An incentive trust appeals to you. Your two children are very different. While your daughter is well-grounded and you have no doubt she will spend her inheritance wisely, your younger son is far different. He has always spent money quickly and made frivolous purchases that you did not approve of.
When it was his own money, that was one thing. When it becomes your money, that’s something else entirely. You worry that he’ll end his own career and spend years wasting what you worked so hard to earn. You want to set up an incentive trust so that he only gets his inheritance by hitting milestones: graduating from college, starting a company, earning a certain amount per year. If he works hard, he gets more. You must keep him motivated in a way your daughter does not need.
Below are some pros and cons to consider:
You can encourage wise spending. An incentive trust that pays at graduation gives him a way to pay off student loans instantly. He’ll be motivated to finish up his degree and not drop out, knowing he won’t have any debt if he does so.
You can keep him working. Connecting his annual payouts to his salary means he has to have a job. He’s not just going to “retire” at 29 years old. He’s going to work. Plus, the more he earns and the harder he works, the more the trust pays out.

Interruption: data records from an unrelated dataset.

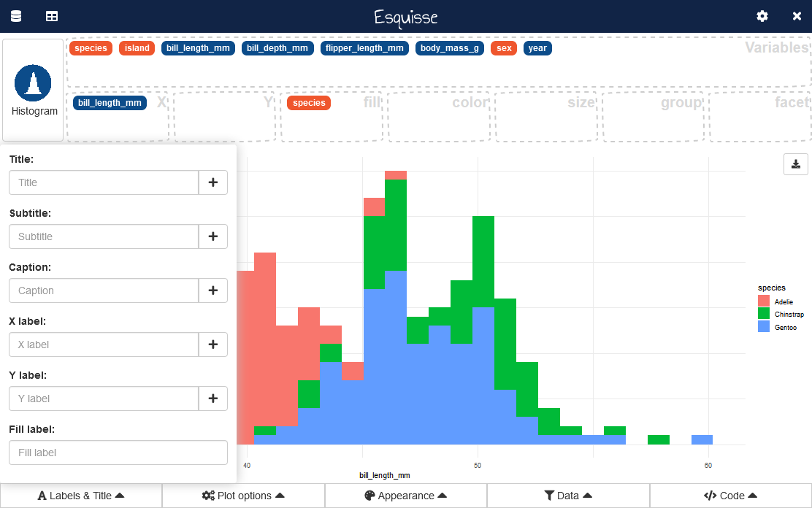Open the Data filter menu
The height and width of the screenshot is (508, 812).
[567, 496]
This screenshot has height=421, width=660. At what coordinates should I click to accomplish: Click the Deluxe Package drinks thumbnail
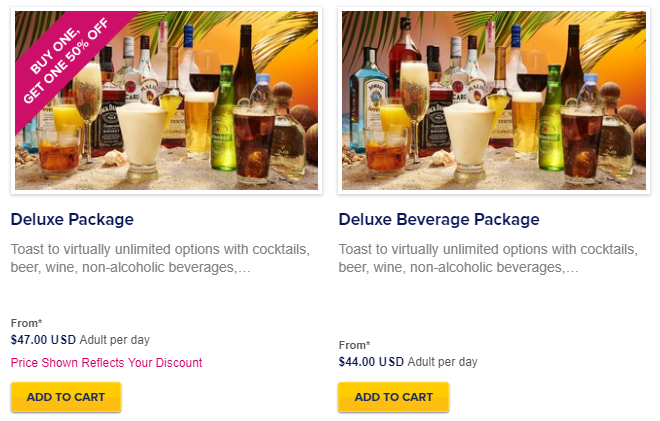(x=167, y=101)
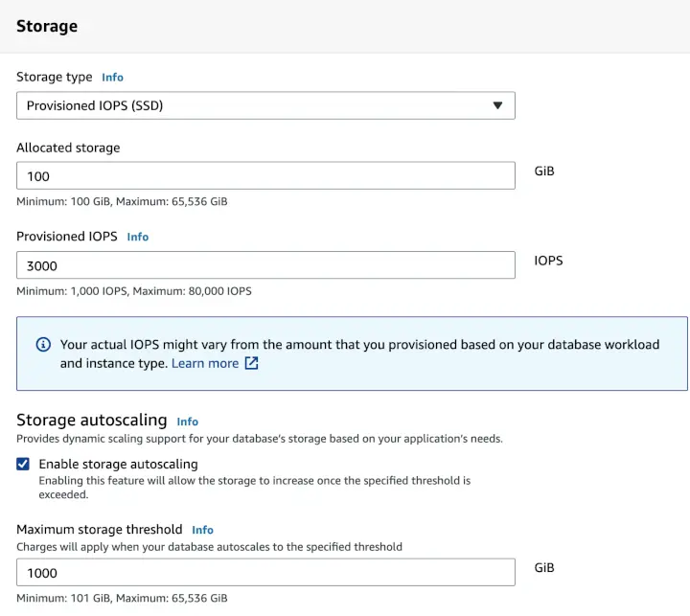690x616 pixels.
Task: Click the Allocated storage field label
Action: [x=68, y=148]
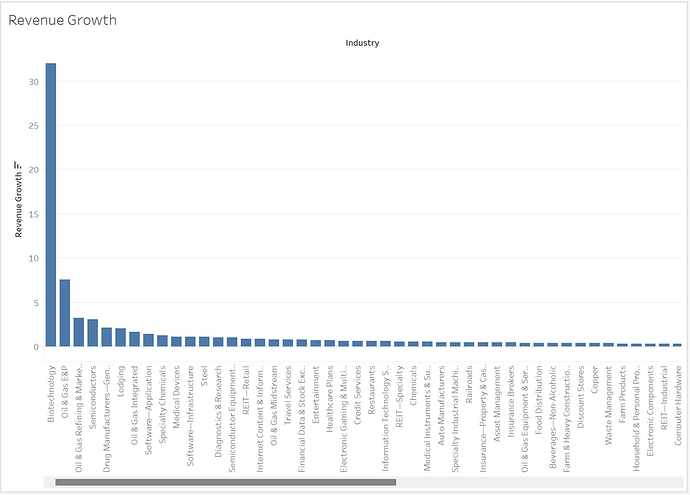The height and width of the screenshot is (495, 690).
Task: Click the Industry column header
Action: pos(362,43)
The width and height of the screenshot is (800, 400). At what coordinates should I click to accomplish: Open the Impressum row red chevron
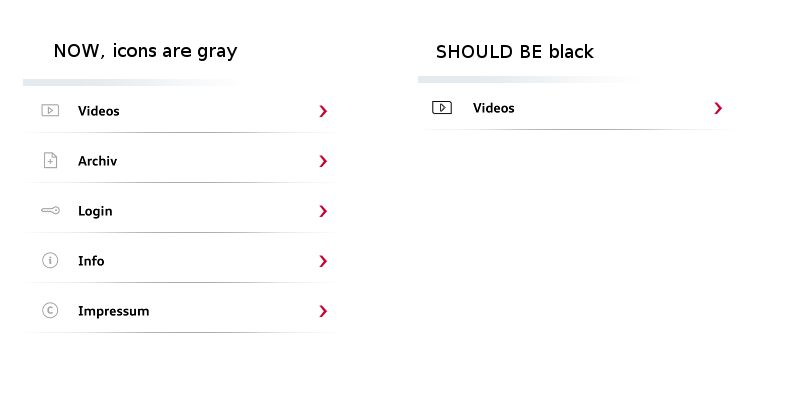pyautogui.click(x=323, y=311)

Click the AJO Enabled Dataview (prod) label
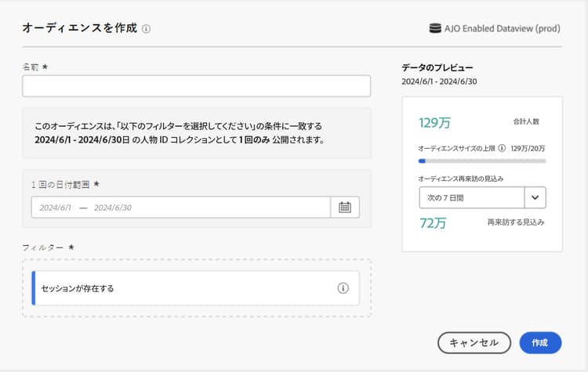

You can promote healthy lifestyle choices. For instance, if you worry about drug and alcohol use, you could make it so that the trust pays out if he’s never arrested for a DUI or marijuana possession. If he is, he forfeits the money for that year. Money is a great motivator in all areas of life.
Your son may resent you. After all, you are quite literally trying to control his life even after you pass away. He may especially be resentful if you leave your daughter a lump sum, knowing that she does not need the incentive trust. Siblings desperately want things to be fair, even if it’s not what is best for them.
You may also set up incentives that prove to be impossible. You need to take all potential life changes into account. For instance, if you tie the payouts to his salary and then he suffers an injury that makes it impossible for him to work, do the payouts stop? You may say “of course not,” and that’s fine, but you must make sure the trust really reflects your wishes.
Incentive trusts are not for everyone. However, they can be helpful, and this shows you why it’s so important to consider all of your options.